Mr Einhorn first approached Apple about his idea for the issue of perpetual preferred stock and a higher dividend payout for shareholders at the end of May, Apple said.

By that time, Apple had already set in motion the proposed changes, after inviting in shareholder advisory group ISS to review its corporate governance in mid-March, after last year's shareholder meeting.

Apple's version of events aims to challenge Mr Einhorn's claim that it had rushed through its governance changes, known as proposal two, to head off his attempt to push for a greater payout.

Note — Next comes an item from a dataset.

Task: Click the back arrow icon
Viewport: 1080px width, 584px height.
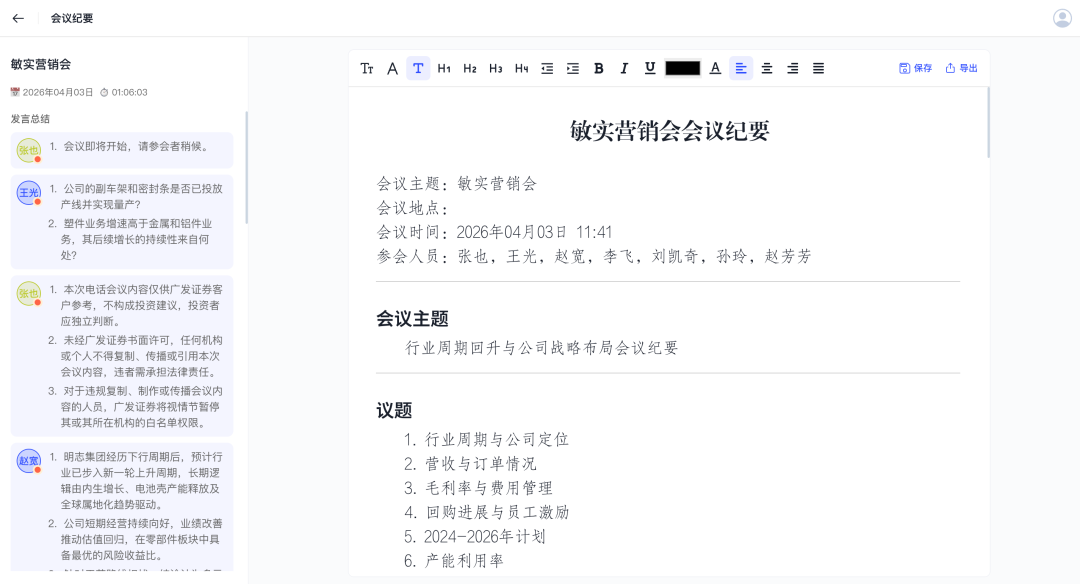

The Securities and Exchanges Commission, whose rules Mr Einhorn claims proposal two breaks by bundling several votes into one, had an opportunity to review the proxy filing and made no objections, Apple added.

In its legal arguments, Apple said that the proposal did not constitute "bundling", as claimed by Greenlight, but was a "single proposal". The proposals do not provide an "unfair choice" by combining "discrete" or "material" choices, Apple said.

"There are numerous examples of proxy proposals that combine multiple changes to a single corporate document, including elimination of the 'blank check' authority to issue preferred stock," Apple stated.

"All aspects of the proposal have been publicly supported by ISS and Glass, Lewis, proxy advisory firms, by large shareholders Calpers and Trillium Asset Management, and by proxy voting agent Marco Consulting."

Apple also says that changing its proxy at this stage would be "unworkable" because it will cost "millions of dollars" to send out new information to shareholders and other administrative costs.

Apple's legal team is led by George Riley of O'Melveny & Myers.

Mr Cook said at the Goldman Sachs technology investor conference in San Francisco on Tuesday that he and the Apple board were "seriously" considering new ways to return cash to shareholders, including the Greenlight proposal, which he then called "creative".

Greenlight did not have an immediate comment on the Apple legal filing.